Bitte abschließend die Updates prüfen, unten mein Leitfaden dazu. Um in Zukunft die Aktualität der installierten Programme besser im Überblick zu halten, kannst du zB Secunia PSI verwenden.
Für noch mehr Sicherheit solltest Du nach der beseitigten Infektion auch möglichst alle Passwörter ändern.


Microsoftupdate

Windows XP: Besuch mit dem IE die MS-Updateseite und lass Dir alle wichtigen Updates installieren.

Windows Vista/7: Anleitung Windows-Update


PDF-Reader aktualisieren
Ein veralteter AdobeReader stellt ein großes Sicherheitsrisiko dar.
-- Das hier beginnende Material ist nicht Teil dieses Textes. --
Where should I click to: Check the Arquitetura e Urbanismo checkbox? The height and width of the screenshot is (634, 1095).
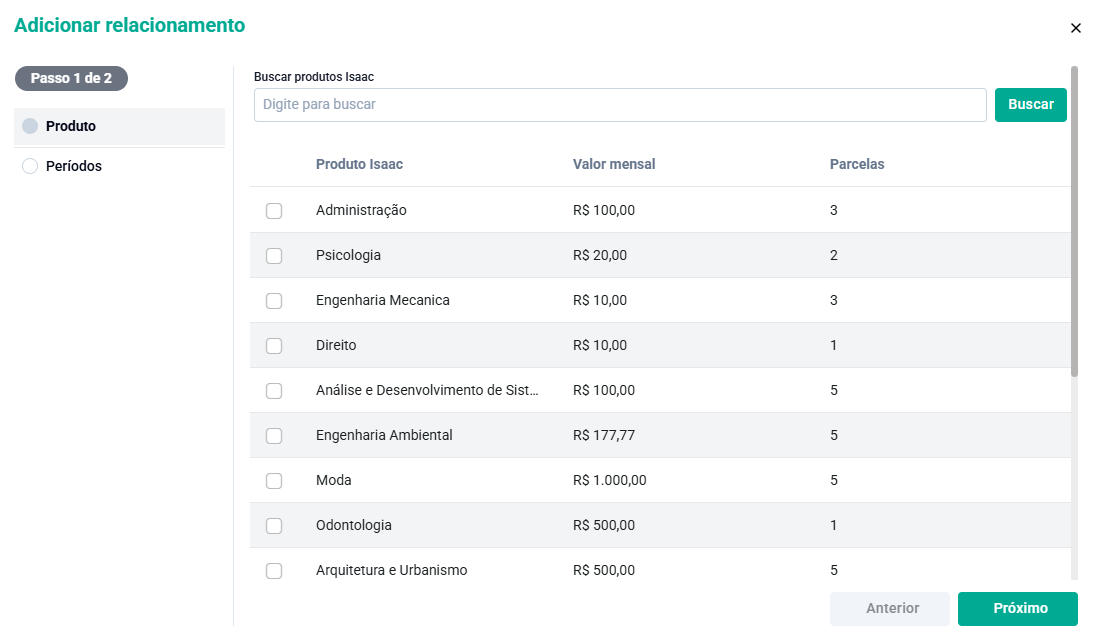tap(274, 571)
Du solltest daher besser alte Versionen vom AdobeReader über Systemsteuerung => Software bzw. Programme und Funktionen deinstallieren, indem Du dort auf "Adobe Reader x.0" klickst und das Programm entfernst. (falls du AdobeReader installiert hast)

Ich empfehle einen alternativen PDF-Reader wie SumatraPDF oder Foxit PDF Reader, beide sind sehr viel schlanker und flotter als der AdobeReader.

Bitte überprüf bei der Gelegenheit auch die Aktualität des Flashplayers, hier der direkte Downloadlink:

Mozilla und andere Browser => http://filepony.de/?q=Flash+Player
Internet Explorer => http://fpdownload.adobe.com/get/flas..._player_ax.exe

Natürlich auch darauf achten, dass andere installierte Browser wie zB Firefox, Opera oder Chrome aktuell sind.


Java-Update
Veraltete Java-Installationen sind ein Sicherheitsrisiko, daher solltest Du die alten Versionen löschen (falls vorhanden, am besten mit JavaRa) und auf die neuste aktualisieren. Beende dazu alle Programme (v.a. die Browser), klick danach auf Start, Systemsteuerung, Software und deinstalliere darüber alle aufgelisteten Java-Versionen. Lad Dir danach von hier das aktuelle Java SE Runtime Environment (JRE) herunter und installiere es.

Ich folge deiner Empfehlung, denn deine Anleitung hat mir bereits enorm geholfen. Da wird dein Tipp nicht verkehrt sein.

Das Router-Problem macht mir jetzt nur noch Sorgen...

Updates sind bereits drauf, Secunia läuft auch und meldet 100%, jetzt wende ich gleich den Unlocker an, um ComboFix auszutreiben und sage vielen Dank!

Und das Router-Problem ist jetzt auch gelöst: "Websites mitteilen, dass ich nicht verfolgt werden möchte" im Datenschutzbereich von Firefox 5 verträgt sich nicht mit der EasyBox 602. Damit ist alles in Ordnung und ich verabschiede mich nach der erfolgreichen Operation!